## Tarefa indicada
Selecione cada linha dos registros que contém a palavra "search", diferenciando maiúsculas de minúsculas.

——————————

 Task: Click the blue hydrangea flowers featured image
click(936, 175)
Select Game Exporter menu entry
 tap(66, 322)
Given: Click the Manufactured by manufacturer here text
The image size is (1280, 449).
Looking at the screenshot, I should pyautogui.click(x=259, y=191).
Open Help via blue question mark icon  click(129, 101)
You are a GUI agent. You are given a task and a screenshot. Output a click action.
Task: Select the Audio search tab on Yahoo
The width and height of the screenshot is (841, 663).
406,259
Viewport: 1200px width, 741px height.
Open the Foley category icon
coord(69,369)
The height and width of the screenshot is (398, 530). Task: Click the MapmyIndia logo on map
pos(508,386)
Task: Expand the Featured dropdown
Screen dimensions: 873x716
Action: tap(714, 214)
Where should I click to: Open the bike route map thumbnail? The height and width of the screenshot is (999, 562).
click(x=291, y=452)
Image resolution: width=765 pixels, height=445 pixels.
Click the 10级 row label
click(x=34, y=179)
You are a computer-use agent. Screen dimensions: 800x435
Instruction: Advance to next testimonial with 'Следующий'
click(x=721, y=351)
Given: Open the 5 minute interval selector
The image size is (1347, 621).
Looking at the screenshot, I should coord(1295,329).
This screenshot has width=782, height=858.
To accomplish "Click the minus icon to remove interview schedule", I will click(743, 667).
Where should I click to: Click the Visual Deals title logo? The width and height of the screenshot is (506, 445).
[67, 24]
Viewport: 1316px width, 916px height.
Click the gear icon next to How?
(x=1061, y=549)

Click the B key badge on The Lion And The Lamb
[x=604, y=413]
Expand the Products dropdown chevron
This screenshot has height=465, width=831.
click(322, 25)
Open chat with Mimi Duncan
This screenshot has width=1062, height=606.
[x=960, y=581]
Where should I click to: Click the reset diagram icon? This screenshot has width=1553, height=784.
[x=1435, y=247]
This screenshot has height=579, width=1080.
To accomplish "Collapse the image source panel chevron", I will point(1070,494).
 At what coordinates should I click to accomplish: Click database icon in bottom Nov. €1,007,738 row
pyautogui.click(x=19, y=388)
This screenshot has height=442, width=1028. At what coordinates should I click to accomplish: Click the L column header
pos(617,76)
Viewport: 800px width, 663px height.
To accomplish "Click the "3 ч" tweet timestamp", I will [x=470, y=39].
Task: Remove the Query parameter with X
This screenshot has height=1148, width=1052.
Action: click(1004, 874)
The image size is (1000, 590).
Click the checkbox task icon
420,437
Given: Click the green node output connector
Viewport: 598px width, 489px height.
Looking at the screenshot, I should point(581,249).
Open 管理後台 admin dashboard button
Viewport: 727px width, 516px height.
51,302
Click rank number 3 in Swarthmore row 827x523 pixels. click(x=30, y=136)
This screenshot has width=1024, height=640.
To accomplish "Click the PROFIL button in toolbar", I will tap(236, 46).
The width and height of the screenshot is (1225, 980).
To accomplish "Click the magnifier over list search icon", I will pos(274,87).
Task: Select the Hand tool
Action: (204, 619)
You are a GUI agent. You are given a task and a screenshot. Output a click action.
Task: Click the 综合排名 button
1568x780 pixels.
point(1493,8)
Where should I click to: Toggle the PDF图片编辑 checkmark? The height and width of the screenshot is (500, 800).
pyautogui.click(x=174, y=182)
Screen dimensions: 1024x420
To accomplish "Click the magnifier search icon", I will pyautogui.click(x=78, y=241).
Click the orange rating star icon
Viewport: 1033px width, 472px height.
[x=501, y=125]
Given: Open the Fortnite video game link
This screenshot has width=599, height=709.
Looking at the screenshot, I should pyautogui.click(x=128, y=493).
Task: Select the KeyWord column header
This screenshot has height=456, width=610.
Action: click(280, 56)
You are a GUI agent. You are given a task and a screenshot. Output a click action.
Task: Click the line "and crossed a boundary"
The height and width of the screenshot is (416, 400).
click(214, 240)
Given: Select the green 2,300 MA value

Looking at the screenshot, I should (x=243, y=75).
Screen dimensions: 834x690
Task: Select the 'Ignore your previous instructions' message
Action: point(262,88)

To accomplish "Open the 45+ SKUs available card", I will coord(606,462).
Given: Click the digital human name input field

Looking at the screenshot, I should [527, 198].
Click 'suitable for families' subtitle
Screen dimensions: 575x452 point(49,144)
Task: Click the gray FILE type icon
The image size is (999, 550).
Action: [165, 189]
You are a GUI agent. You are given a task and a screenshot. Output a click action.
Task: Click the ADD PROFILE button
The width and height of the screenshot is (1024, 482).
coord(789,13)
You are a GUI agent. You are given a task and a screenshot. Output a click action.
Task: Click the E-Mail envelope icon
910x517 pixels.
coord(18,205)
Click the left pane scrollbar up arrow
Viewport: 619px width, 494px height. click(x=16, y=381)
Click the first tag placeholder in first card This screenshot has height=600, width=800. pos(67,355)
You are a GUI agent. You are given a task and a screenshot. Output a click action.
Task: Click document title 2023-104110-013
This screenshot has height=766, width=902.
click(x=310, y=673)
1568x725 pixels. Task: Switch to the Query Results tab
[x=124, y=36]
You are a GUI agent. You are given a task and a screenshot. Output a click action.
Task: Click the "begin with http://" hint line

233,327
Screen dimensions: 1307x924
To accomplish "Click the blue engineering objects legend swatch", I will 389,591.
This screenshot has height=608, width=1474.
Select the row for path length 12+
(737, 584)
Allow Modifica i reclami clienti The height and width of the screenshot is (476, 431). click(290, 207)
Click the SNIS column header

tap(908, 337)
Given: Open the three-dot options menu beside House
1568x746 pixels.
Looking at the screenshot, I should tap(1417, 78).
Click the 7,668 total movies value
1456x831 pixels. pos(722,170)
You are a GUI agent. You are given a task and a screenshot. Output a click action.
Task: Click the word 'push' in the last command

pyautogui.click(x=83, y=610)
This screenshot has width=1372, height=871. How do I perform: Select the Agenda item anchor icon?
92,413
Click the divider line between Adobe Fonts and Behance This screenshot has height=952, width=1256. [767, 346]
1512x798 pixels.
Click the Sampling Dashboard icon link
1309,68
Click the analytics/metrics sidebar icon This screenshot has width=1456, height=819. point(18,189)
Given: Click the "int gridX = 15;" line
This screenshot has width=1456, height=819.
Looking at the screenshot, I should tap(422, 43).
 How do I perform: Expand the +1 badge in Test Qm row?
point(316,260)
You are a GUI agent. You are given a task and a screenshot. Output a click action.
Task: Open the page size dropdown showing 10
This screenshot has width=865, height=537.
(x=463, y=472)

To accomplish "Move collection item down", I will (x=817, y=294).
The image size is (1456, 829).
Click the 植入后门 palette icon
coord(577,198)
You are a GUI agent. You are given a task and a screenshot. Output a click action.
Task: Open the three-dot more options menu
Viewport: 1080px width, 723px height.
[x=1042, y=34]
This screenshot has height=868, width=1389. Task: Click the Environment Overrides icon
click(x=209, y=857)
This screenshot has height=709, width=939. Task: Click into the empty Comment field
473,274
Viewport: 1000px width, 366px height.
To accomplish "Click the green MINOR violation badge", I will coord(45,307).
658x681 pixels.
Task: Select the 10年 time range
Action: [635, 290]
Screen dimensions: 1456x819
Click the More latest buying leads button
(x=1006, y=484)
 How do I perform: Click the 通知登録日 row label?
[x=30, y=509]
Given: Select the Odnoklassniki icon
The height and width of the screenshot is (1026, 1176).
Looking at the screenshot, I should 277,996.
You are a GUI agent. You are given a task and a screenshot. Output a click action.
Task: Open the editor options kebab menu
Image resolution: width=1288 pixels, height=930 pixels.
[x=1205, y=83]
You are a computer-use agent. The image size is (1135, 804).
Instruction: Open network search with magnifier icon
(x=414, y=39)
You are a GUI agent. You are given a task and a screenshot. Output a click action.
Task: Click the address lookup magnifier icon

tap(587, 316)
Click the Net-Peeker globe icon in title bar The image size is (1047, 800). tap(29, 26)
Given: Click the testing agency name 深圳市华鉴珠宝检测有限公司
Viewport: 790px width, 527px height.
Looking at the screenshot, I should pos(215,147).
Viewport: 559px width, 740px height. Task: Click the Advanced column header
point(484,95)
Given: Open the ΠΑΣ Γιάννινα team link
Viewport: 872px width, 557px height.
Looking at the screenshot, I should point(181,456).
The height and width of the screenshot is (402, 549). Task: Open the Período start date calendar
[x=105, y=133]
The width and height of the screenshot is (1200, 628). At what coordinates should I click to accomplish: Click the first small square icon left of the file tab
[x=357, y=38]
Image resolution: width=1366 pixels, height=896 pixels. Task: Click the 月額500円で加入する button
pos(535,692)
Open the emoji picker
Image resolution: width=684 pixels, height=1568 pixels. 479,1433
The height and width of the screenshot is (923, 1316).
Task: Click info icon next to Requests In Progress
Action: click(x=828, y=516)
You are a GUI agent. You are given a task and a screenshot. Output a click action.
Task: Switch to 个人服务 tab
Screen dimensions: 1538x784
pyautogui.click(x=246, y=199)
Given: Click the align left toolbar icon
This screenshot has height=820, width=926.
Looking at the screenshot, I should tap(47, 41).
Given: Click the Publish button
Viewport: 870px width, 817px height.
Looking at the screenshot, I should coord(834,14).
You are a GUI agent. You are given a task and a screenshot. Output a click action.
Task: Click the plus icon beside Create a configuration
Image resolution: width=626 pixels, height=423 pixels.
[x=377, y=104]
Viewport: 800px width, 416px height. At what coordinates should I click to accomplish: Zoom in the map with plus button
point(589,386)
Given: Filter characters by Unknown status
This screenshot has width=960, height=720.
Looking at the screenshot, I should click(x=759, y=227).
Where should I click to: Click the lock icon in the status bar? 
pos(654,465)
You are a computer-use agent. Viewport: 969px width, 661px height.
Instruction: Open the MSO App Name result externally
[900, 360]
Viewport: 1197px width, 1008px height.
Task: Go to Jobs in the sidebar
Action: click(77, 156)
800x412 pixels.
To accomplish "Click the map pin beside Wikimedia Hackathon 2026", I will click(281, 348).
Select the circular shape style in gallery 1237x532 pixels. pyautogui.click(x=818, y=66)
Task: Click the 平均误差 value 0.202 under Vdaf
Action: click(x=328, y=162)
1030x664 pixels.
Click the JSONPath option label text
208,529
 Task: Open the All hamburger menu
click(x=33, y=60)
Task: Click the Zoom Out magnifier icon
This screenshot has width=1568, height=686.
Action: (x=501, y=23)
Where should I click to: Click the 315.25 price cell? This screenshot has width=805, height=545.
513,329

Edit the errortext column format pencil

——————————

## Resposta à tarefa
Task: Select the Audio search tab on Yahoo
To accomplish "Click the magnifier over list search icon", I will pos(274,87).
To accomplish "Click the magnifier search icon", I will pyautogui.click(x=78, y=241).
Instruction: Open network search with magnifier icon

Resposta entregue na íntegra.